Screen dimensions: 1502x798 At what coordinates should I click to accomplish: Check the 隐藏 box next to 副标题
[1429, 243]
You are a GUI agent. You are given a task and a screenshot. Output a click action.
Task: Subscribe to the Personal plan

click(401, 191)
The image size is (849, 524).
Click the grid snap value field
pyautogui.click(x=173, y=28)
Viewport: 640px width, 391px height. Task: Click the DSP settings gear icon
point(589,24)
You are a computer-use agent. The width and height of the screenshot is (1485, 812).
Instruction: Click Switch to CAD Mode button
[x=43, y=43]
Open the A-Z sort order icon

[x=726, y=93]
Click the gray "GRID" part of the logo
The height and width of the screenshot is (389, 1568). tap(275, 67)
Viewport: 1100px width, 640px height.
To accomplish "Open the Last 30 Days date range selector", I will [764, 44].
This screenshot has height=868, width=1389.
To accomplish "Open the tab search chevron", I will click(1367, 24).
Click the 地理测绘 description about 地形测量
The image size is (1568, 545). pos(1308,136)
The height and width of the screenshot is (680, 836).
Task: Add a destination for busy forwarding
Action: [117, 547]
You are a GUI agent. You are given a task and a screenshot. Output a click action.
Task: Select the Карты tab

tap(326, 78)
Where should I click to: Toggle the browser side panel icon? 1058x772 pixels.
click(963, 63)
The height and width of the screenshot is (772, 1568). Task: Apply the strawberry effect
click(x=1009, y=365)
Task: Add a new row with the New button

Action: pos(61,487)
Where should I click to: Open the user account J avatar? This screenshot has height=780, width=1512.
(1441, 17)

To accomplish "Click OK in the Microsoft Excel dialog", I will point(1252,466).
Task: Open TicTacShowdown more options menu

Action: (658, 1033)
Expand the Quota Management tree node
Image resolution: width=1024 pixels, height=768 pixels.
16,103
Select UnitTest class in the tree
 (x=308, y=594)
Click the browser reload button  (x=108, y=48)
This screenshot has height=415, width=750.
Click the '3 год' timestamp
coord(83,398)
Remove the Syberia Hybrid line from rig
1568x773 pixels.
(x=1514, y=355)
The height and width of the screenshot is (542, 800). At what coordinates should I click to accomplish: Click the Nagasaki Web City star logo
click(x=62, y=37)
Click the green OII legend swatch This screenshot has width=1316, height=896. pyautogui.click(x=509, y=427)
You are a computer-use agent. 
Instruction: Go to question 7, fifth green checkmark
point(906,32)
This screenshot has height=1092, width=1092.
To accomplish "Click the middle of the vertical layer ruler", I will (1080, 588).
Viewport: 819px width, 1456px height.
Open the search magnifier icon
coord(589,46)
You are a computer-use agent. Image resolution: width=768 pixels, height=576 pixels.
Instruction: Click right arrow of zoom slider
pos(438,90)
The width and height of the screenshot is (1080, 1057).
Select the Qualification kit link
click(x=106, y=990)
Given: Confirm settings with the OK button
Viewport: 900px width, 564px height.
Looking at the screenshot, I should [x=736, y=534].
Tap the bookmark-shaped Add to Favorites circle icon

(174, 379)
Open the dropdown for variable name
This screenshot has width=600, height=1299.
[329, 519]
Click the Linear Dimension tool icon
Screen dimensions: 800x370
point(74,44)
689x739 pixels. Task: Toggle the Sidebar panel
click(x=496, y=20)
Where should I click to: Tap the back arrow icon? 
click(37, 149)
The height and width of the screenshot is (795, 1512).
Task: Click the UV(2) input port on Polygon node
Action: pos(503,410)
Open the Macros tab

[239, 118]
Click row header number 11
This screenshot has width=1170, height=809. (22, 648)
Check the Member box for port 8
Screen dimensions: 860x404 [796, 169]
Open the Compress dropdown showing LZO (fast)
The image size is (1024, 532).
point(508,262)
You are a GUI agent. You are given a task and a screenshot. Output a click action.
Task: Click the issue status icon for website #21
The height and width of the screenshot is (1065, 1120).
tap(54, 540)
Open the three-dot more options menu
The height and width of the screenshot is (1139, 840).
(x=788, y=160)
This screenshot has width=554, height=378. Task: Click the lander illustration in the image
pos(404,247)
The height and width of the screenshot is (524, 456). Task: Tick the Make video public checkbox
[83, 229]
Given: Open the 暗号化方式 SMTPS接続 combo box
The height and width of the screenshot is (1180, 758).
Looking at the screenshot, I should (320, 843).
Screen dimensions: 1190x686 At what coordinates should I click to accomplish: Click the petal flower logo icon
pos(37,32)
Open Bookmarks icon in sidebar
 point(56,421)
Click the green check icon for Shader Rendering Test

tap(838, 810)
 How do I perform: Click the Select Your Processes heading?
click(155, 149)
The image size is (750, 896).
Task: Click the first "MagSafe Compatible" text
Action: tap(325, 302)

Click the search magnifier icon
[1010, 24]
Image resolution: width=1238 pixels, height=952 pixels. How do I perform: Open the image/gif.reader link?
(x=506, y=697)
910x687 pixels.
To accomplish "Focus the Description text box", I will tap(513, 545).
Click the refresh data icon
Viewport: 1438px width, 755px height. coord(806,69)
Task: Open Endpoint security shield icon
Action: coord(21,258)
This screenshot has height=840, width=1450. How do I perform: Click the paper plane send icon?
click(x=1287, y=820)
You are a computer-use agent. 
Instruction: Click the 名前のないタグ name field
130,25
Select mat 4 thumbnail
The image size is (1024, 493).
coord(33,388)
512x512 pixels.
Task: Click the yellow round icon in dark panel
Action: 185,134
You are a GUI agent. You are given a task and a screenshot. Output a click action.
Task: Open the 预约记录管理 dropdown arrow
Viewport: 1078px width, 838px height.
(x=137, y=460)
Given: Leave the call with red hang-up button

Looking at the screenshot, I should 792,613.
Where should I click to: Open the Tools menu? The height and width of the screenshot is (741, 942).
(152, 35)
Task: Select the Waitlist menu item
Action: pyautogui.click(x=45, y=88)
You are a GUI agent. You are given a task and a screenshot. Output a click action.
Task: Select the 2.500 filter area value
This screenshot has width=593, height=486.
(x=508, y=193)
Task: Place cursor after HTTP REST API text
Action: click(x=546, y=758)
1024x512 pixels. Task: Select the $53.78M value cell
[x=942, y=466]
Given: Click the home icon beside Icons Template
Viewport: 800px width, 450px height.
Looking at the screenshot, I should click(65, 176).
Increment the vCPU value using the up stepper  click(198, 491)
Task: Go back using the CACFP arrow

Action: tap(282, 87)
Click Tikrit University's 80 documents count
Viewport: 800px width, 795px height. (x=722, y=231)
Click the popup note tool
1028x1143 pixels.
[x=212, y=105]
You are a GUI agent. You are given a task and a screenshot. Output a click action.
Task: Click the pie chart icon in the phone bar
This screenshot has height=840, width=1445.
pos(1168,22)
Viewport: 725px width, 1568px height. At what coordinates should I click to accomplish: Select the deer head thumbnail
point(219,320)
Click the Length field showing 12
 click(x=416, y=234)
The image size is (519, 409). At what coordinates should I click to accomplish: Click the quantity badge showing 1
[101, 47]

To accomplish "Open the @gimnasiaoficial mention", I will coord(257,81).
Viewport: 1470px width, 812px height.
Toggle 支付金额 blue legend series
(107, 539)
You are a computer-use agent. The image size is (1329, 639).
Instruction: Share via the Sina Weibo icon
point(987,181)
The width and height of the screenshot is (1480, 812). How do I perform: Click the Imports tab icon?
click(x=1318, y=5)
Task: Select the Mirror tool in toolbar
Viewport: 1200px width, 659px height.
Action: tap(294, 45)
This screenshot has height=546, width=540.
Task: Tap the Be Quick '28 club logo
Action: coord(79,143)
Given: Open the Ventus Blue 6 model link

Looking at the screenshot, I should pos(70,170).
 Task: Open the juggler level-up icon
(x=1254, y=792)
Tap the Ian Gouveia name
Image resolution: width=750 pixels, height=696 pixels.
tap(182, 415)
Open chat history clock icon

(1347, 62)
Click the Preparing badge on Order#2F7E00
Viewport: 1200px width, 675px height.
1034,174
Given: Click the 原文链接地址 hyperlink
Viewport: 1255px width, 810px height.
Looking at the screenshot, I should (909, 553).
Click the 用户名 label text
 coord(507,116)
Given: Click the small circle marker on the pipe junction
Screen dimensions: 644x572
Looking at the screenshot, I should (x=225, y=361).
□ □ □ □
Work order:
Write out exactly the final stretch of the listing above, beginning at the line that contains "Task: Open the juggler level-up icon" and ending at its last line, with nothing added.

Task solution:
 Task: Open the juggler level-up icon
(x=1254, y=792)
Tap the Ian Gouveia name
Image resolution: width=750 pixels, height=696 pixels.
tap(182, 415)
Open chat history clock icon

(1347, 62)
Click the Preparing badge on Order#2F7E00
Viewport: 1200px width, 675px height.
1034,174
Given: Click the 原文链接地址 hyperlink
Viewport: 1255px width, 810px height.
Looking at the screenshot, I should (909, 553).
Click the 用户名 label text
 coord(507,116)
Given: Click the small circle marker on the pipe junction
Screen dimensions: 644x572
Looking at the screenshot, I should (x=225, y=361).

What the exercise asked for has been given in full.